The quickest of the 3 was the 1st option (the traditional way of creating a non-clustered index) which took 1h15m for a bit over 106 million records (the table has 200 columns… not ideal but it's what I'm working with) the other options took triple the time and more)

Unfortunately, I can't use the online feature since there are a variety of SQL Server versions and the online is only good for enterprise edition.

An hour and 15 minutes in my lab is too long and I would like to try to find another way to bring that down, specially that in one of our next application updates, we will need to create 23 indexes… and I haven't seen an update that takes 5-6 hours nor will customers want to wait 5-6 hours for an update of a software.

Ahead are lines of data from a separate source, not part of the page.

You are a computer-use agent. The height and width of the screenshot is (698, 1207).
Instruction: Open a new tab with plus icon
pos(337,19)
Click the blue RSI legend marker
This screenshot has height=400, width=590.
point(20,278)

Also, the update will require no activity on the database during the update.

All I'm looking for are ideas I can try to get my indexes created in a reasonable amount of time. No code! just need theoretical ideas.

Any idea would be greatly appreciated.

Best Answer

I'm leaving this as an answer, even though it's mostly an Extended Comment®.

You don't mention the index definitions, or the types of columns you're trying to index. You say the table is 200 columns, but unless you're creating a clustered index, that shouldn't matter. Unless you're trying to create a nonclustered index on 200 columns. If so, please reconsider.

Given that you're doing this across many different versions, it's likely that they're all on different hardware as well. In the case of creating indexes, hardware and existing indexes will have a dramatic impact on how long it takes to complete. It's not like you can tune the query behind index creation. Likewise, the ability for Enterprise Edition to parallelize index creation can be an important factor.

Aside from hardware, system concurrency can play a part as well, either via blocking or overall resource usage. You don't mention if these are issues, so again it's a blind spot for anyone trying to answer.

In newer versions of SQL Server, you can choose to sort index creation in tempdb. This can help, as long as tempdb isn't Full Metal Potato© across your different environments.

Finally, you don't mention the recovery model of your databases. Since CREATE INDEX can be minimally logged, it may be worth switching to SIMPLE or BULK LOGGED recovery model if possible. This will depend on your RPO and RTO goals, and if they can be dismissed for a window to create the indexes.

A quick comment on step 2 that relates a bit to the comment above: If you create a table with no indexes, then do your data load and create indexes, it will likely be faster. Especially in SIMPLE or BULK LOGGED, you can use the TABLOCK hint to potentially get minimal logging on the insert as well as the index creation.

Your question will probably be closed as too broad, but I hope you find this Extended Comment® helpful.